- **Do this**
Reproduce the data below verbatim, starting at its first line and ending at the line that contains "coordinates (52, 33).", including both.
Start of Records for processing
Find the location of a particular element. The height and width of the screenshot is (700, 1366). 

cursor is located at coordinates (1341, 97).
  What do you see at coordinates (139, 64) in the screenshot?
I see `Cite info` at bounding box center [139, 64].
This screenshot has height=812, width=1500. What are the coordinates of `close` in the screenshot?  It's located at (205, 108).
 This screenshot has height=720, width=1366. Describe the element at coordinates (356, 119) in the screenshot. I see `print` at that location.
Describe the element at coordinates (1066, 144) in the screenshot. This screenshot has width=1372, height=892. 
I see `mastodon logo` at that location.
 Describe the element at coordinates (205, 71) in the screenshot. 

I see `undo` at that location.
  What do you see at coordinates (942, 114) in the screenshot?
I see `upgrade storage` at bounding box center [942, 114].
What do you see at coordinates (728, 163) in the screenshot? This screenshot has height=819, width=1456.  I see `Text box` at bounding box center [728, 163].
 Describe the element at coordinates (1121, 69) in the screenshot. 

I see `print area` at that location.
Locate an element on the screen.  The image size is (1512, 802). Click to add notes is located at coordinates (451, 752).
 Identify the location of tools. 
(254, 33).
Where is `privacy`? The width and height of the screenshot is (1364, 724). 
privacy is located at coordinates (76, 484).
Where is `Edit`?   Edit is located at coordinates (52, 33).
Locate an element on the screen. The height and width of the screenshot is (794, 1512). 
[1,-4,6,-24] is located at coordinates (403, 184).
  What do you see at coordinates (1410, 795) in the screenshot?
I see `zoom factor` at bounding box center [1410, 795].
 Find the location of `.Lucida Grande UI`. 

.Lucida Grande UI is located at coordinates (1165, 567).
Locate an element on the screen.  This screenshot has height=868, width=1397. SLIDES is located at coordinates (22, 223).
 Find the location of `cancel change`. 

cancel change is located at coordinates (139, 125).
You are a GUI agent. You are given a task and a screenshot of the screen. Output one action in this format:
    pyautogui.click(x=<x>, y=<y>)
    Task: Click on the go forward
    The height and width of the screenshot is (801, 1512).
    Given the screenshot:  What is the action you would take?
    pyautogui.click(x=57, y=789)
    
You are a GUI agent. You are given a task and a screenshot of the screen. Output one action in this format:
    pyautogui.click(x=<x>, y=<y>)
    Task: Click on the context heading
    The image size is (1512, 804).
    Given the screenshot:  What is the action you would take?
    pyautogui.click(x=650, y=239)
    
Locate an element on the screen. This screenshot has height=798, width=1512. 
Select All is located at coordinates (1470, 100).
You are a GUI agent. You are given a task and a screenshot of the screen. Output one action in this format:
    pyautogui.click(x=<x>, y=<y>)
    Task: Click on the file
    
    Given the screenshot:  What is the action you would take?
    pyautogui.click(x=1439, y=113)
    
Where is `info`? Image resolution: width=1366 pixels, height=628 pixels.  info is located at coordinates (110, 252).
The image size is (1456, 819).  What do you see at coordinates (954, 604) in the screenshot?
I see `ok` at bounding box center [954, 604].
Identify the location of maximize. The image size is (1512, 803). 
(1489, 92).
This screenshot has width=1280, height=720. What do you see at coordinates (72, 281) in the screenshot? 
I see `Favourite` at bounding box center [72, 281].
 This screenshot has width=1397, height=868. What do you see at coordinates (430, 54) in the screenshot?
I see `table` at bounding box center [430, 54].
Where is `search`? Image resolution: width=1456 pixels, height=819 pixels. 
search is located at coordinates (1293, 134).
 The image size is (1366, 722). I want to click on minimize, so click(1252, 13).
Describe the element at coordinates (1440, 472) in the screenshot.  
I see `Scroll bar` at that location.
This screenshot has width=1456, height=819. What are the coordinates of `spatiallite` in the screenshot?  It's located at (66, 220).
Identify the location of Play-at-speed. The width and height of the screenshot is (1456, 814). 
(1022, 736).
End of Records for processing
- **Solution to this task**
Find the location of a particular element. The height and width of the screenshot is (700, 1366). 

cursor is located at coordinates (1341, 97).
  What do you see at coordinates (139, 64) in the screenshot?
I see `Cite info` at bounding box center [139, 64].
This screenshot has height=812, width=1500. What are the coordinates of `close` in the screenshot?  It's located at (205, 108).
 This screenshot has height=720, width=1366. Describe the element at coordinates (356, 119) in the screenshot. I see `print` at that location.
Describe the element at coordinates (1066, 144) in the screenshot. This screenshot has width=1372, height=892. 
I see `mastodon logo` at that location.
 Describe the element at coordinates (205, 71) in the screenshot. 

I see `undo` at that location.
  What do you see at coordinates (942, 114) in the screenshot?
I see `upgrade storage` at bounding box center [942, 114].
What do you see at coordinates (728, 163) in the screenshot? This screenshot has height=819, width=1456.  I see `Text box` at bounding box center [728, 163].
 Describe the element at coordinates (1121, 69) in the screenshot. 

I see `print area` at that location.
Locate an element on the screen.  The image size is (1512, 802). Click to add notes is located at coordinates (451, 752).
 Identify the location of tools. 
(254, 33).
Where is `privacy`? The width and height of the screenshot is (1364, 724). 
privacy is located at coordinates (76, 484).
Where is `Edit`?   Edit is located at coordinates (52, 33).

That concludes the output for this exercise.